“Addio fantasmi” non convince del tutto. Bonaiuto e Cervi sul palco del Ponchielli non riescono a spiccare, complice una trasposizione teatrale poco efficace
Quando si assiste ad uno spettacolo tratto da un libro che si è letto il pregiudizio si insinua.
Oltre il sipario la sottrazione è d’obbligo, tra quello che si vedrà e quello che la memoria prefigura.
Addio fantasmi di Fanny & Alexander, spettacolo tratto dall’omonimo romanzo della scrittrice messinese Nadia Terranova (Einaudi, 2018), finalista al Premio Strega 2019, ha debuttato l’estate scorsa al Ravenna Festival, affidato a due interpreti di rilievo come Anna Bonaiuto e Valentina Cervi, con la regia di Luigi De Angelis e la drammaturgia di Chiara Lagani.

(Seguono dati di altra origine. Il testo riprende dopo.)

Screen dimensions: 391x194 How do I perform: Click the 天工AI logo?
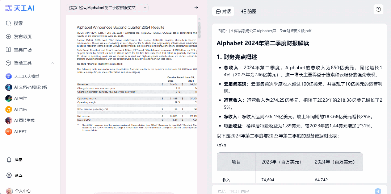(x=20, y=8)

La storia è quella di una donna che da Roma, città in cui vive, ritorna a Messina per aiutare la madre nella ristrutturazione dell’appartamento di famiglia. Un’incombenza mal sopportata, un dovere da assolvere a cui è impossibile sottrarsi.
La permanenza forzata nella città d’origine costringerà Ida all’inevitabile resa dei conti con i fantasmi del passato, racchiusi nell’assenza del padre Sebastiano andato via e mai più tornato quando lei era ancora bambina.
Già il romanzo di Terranova soffre di taluni cliché letterari che annacquano la possibilità di librarsi della trama narrativa. Ogni esule sogna il momento in cui restituirà la sua storia a una dimensione universale e condividerà con la platea dei trapiantati il dolore del distacco dalla terra natìa: pochi riescono nell’intento con risultati che resisteranno al logorio del tempo.
Terranova non eguaglia i risultati letterari - tanto per citare un altro scrittore isolano - di Paolo Di Stefano, che nei suoi bellissimi romanzi proietta il dolore di chi va ma sempre vorrebbe tornare in una dimensione lacerante e di grande spessore letterario.
La trasposizione drammaturgica di Fanny & Alexander poteva avere la possibilità di riparare alle debolezze testuali staccando il testo dalla connotazione fortemente geografica e focalizzando l’attenzione sul rapporto irrisolto tra madre e figlia.
Ma i dialoghi incespicano, con sovrapposizioni che non rendono il senso della storia per chi non abbia ben presente la trama del libro, e con tagli poco pesati e proporzionati all’economia generale dello spettacolo.
Bonaiuto spicca e sovrasta Cervi, occupa tutta la scena, ma la dialettica tra le due attrici soffre della palese assenza di un registro indovinato per chi interpreta la figlia.
Accenti manierati, mancanza di spigliatezza, rendono il personaggio di Ida zoppicante e incolore.
Le voci fuori campo dei personaggi di contorno sono mal recitate, l’audio non ottimale interrompe la struttura della narrazione e quasi disturba il ritmo già poco saldo dell’azione drammaturgica.
Lo Stretto e la città di mare vengono evocate, maldestramente, tanto che sarebbe stato preferibile se fossero state espunte del tutto dalla trasposizione, diventando pretestuose in questo contesto sterilizzato da ogni elemento scenico.
Nel romanzo di Terranova il mare ha un peso importante, è una dramatis persona, e non darne conto taglia le gambe alla narrazione globale.
Le scene di Luigi De Angelis, tre pareti di eterei e candidi tendaggi che avvolgono alla stregua di un utero fluttuante le due protagoniste, sono forse l’unico elemento che attrae e crea una sottile fascinazione in questo spettacolo altrimenti arrancante e privo di un ritmo convincente. Il tessuto si anima e danza ravvivato da luci cangianti ogni volta che i fantasmi del titolo tornano a visitare le due protagoniste, prigioniere del loro passato.
Le belle musiche di Emanuele Wiltsch Barberio accompagnano la recitazione ma non sempre lasciano emergere la scarna parola quando il climax lo esigerebbe.
E il fantasma di Sebastiano, il padre scomparso, rimane, per lo spettatore disorientato, sospeso e sbiadito nelle brume dello Stretto tra Scilla e Cariddi.